30,000 road accidents occur in Karachi every year

KARACHI: Five fatal accidents occur every two days on roads in the city, according to statistics for the first four months of 2016 shared by DIG Traffic Dr Amir Shaikh with the media on Tuesday.

About the overall number of accidents during the past three years, the DIG said: “Very little improvement has occurred so far as 30,000 accidents were reported every year. This year, so far, has not proved to be much different.”

Fatalistic attitude of people about accidents along with reaching a compromise with perpetrators hushed up 90 per cent of the cases, he added.

Quoting fatal accidents on the Superhighway, he said overspeeding was one of the recurring problems that no one paid heed to “despite multiple warnings”.

Three major factors contributing to road accidents, according to DIG Shaikh, are unskilled drivers driving without a valid licence, overspeeding and overtaking without indication.

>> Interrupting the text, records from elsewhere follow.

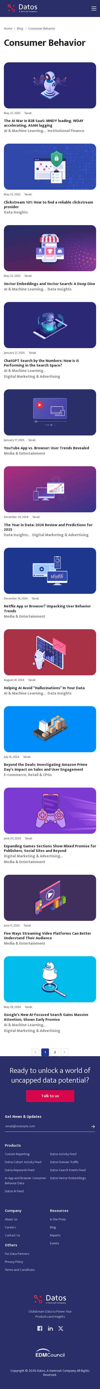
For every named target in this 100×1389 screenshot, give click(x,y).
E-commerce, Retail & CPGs (28, 775)
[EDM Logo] (50, 1352)
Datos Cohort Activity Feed (23, 1162)
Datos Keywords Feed (19, 1170)
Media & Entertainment (24, 454)
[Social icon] (40, 1328)
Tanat (28, 113)
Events (54, 1243)
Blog (53, 1227)
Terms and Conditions (19, 1269)
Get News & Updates (23, 1117)
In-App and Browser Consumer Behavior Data (25, 1181)
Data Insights (16, 212)
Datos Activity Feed (63, 1154)
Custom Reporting (17, 1154)
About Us (11, 1219)
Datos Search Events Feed (68, 1170)
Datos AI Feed (14, 1191)
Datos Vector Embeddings (68, 1178)
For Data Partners (17, 1253)
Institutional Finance (66, 131)
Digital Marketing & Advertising (32, 377)
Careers (10, 1227)
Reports (55, 1235)
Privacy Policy (14, 1261)
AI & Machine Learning (24, 131)
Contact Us (12, 1235)
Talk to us (50, 1096)
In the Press (58, 1219)
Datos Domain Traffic (64, 1162)
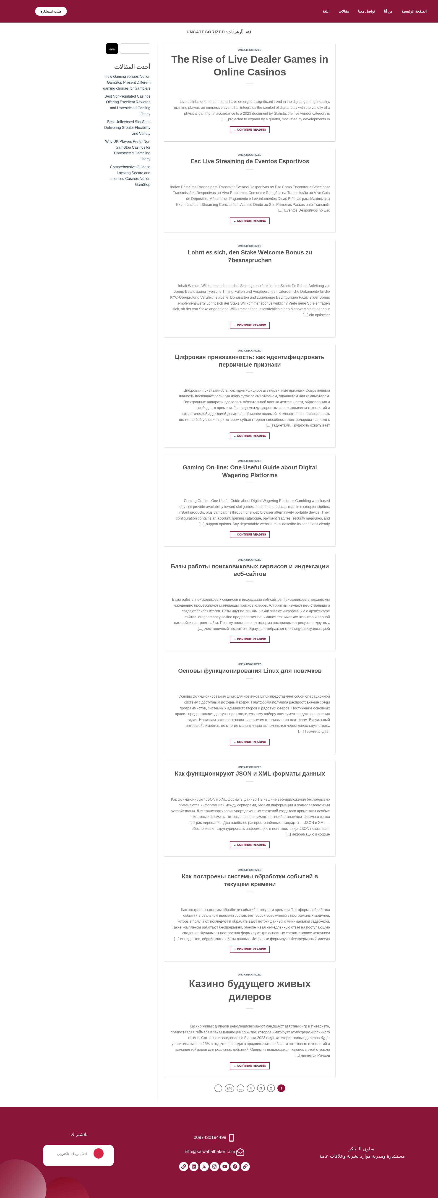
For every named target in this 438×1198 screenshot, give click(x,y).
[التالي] (218, 1088)
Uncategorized (249, 50)
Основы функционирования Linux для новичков (250, 671)
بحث (112, 49)
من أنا (388, 11)
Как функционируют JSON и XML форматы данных (250, 773)
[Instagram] (214, 1166)
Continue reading (249, 129)
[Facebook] (235, 1166)
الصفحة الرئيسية (414, 11)
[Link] (245, 1166)
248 (229, 1088)
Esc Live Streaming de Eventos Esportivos (249, 161)
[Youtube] (224, 1166)
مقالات (344, 11)
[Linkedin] (193, 1166)
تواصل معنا (366, 11)
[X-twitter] (204, 1166)
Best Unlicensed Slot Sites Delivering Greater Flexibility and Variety (127, 127)
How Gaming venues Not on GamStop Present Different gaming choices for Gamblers (126, 82)
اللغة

According to the data, around 60 per cent of drivers do not have a valid driving licence that remains a big problem in managing the city’s traffic and “reckless drivers”. At various traffic intersections in the city, 3,200 traffic policemen are deputed to regulate movement of 3.79 million vehicles whose number increases by 908 per day according to the report that quoted the vehicular data compiled by the excise and taxation department.

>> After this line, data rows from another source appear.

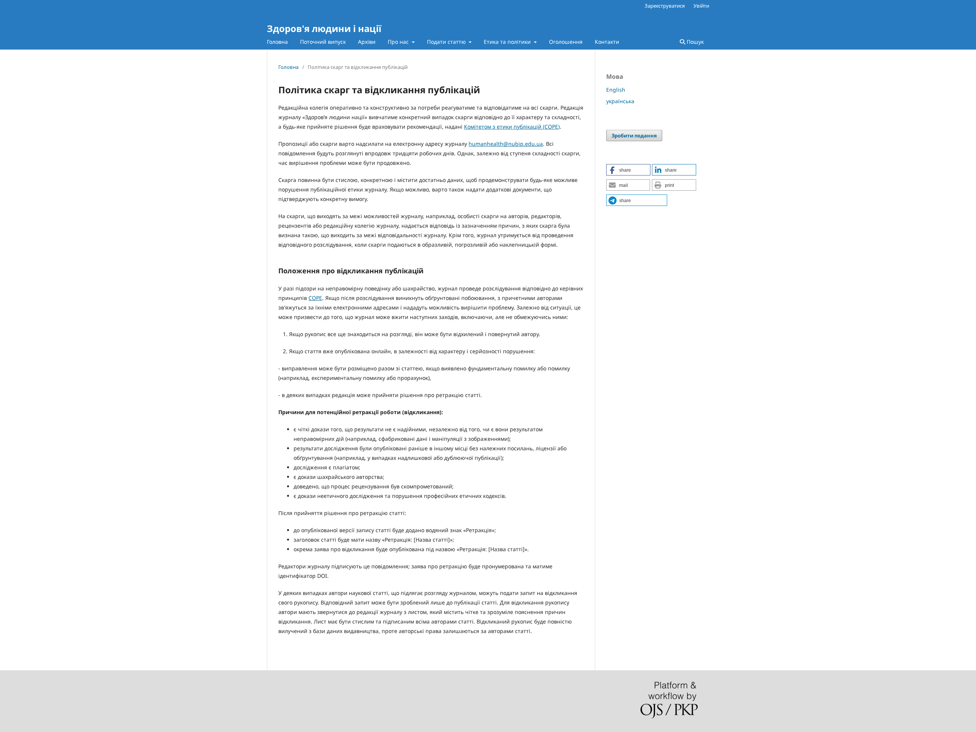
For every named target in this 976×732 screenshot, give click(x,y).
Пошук (694, 41)
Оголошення (566, 41)
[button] (628, 169)
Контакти (607, 41)
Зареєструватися (665, 5)
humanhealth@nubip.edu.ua (506, 143)
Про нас (399, 41)
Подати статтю (447, 41)
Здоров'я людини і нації (324, 28)
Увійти (701, 5)
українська (620, 101)
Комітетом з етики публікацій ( (504, 126)
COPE (551, 126)
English (615, 89)
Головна (277, 41)
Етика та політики (508, 41)
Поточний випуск (323, 41)
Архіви (367, 41)
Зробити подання (634, 135)
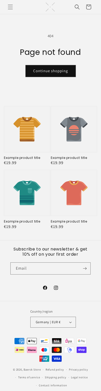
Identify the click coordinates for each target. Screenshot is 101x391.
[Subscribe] (84, 268)
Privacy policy (78, 369)
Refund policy (55, 369)
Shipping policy (55, 377)
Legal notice (79, 377)
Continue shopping (50, 70)
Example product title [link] (22, 158)
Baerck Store (32, 369)
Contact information (53, 385)
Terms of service (29, 377)
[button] (10, 7)
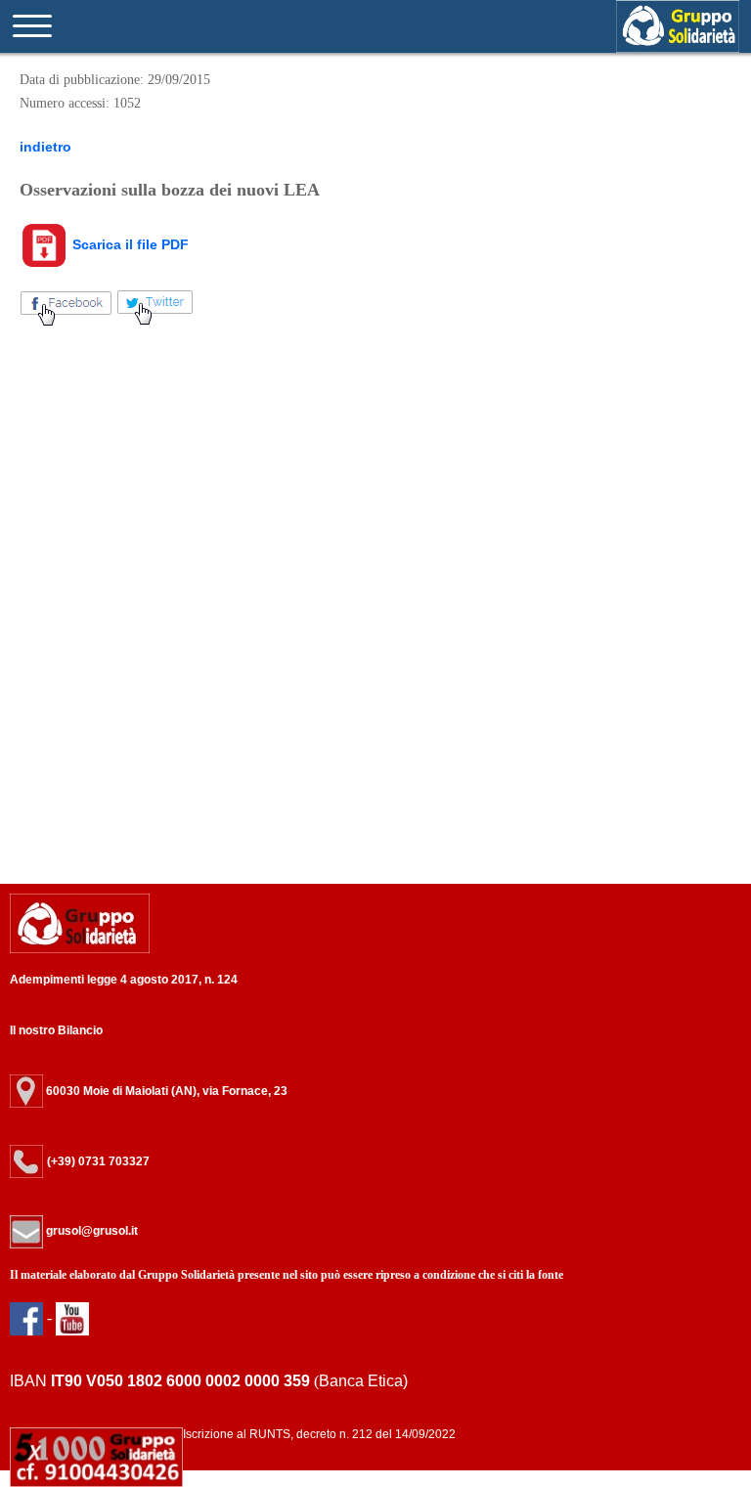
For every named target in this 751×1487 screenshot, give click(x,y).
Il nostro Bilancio (56, 1030)
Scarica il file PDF (128, 244)
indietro (45, 146)
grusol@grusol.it (90, 1231)
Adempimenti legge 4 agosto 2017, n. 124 (124, 979)
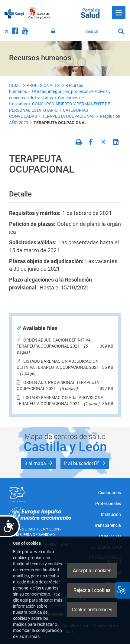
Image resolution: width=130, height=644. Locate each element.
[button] (38, 463)
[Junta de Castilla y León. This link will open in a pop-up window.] (39, 13)
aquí (24, 600)
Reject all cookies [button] (91, 590)
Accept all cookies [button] (92, 570)
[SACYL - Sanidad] (14, 13)
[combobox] (98, 31)
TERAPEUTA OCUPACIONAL (68, 116)
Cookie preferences (92, 610)
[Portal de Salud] (90, 12)
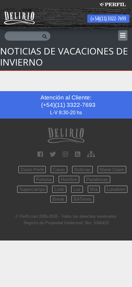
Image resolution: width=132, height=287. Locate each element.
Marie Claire (112, 169)
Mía (94, 189)
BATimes (83, 199)
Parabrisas (97, 179)
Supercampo (32, 189)
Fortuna (44, 179)
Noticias (82, 169)
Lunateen (116, 189)
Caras (59, 169)
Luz (77, 189)
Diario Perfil (32, 169)
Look (59, 189)
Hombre (69, 179)
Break (58, 199)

On an average, every traffic policeman has to manage traffic of 1,031 vehicles on city roads. Of these vehicles, motorcycles make up to around 54.87 per cent traffic on roads, followed by cars (32.6 per cent), rickshaws (5.5 per cent) and the remaining traffic.

The Superhighway, the National Highway, Korangi Industrial Area, main Korangi Road, Sharea Faisal and Mauripur Road are identified as the “black spots” where most of the accidents occurred in the past four months. “Drivers are at fault in majority of these cases,” DIG Shaikh added.

At the same time, 40 per cent of the 1,200 patients received at the emergency ward of the Jinnah Postgraduate Medical Centre got injured in traffic accidents, according to the head of emergency department, Dr Seemin Jamali. “People come with head and leg injuries especially if it’s a motorbike accident,” she said. Besides, she added, they included jaywalkers and motorists who overspeed on roads.